AOPA Funded Systematic Review Protocol by Dr. Michael Dillon, PhD Available Now

AOPA’s commitment to O&P research has resulted in an increase of funding to pilot grants, systematic reviews, and other special projects. The protocol for a recently funded systematic review is available to read now. This is an increasingly relevant topic: it presents a systematic review now underway of outcomes of dysvascular partial foot amputation and how these compare to transtibial amputation, by principal researcher Dr. Michael Dillon, PhD, of La Trobe University in Victoria, Australia. Please note that the completed Systematic Review will be available in 2016.



Helping people make well-informed decisions about dysvascular partial foot amputation is becoming increasingly important as improvements in diabetes care and vascular surgery make more distal amputations increasingly possible. The high rates of complications and reamputations associated with partial foot amputation are of concern, particularly given that transtibial amputation seems to result in similar outcomes (e.g., mobility and quality of life) with comparatively few complications and reamputations. The aim of this review is to describe the outcomes of dysvascular partial foot amputation and compare these to transtibial amputation. Results from the review are intended for use in the development of shared decision-making resources.

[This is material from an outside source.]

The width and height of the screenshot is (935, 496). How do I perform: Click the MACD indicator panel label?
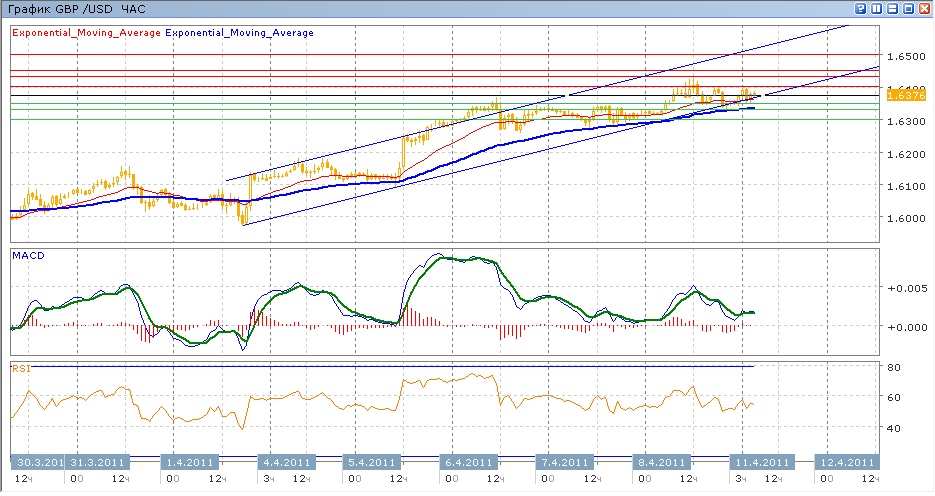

A comprehensive range of databases—MEDLINE, EMBASE, PsycINFO, AMED, Cumulative Index of Nursing and Allied Health Literature (CINAHL), ProQuest Nursing and Allied Health, and Web of Science—will be searched using National Library of Medicine, Medical Subject Headings (MeSH) terms as well as title, abstract, and keywords relating to different amputation levels and outcomes of interest; specifically: incidence, prevalence, and rate of amputation; rate of mortality, wound failure, dehiscence, and time between index and ipsilateral reamputations; and mobility, functional ability, activity and participation, quality of life, pain, and psychosocial outcomes including depression and anxiety. Articles that meet the inclusion criteria will be hand-searched for relevant citations. A forward citation search using Google Scholar will be used to identify articles not yet indexed. Original research published in the English language after 1 January 2000 will be included. The McMaster Critical Review Forms will be used to assess methodological quality and identify sources of bias. Included articles will be independently appraised by two reviewers. Data will be extracted using a spreadsheet based on the Cochrane Consumers and Communication Review Group’s data extraction template by a primary reviewer and checked for accuracy and clarity by a second reviewer. Findings from the review will be reported as a narrative without meta-analysis given the anticipated heterogeneity of the literature.


Results from the review can be used in the design of shared decision-making resources to help inform difficult decisions about partial foot amputation.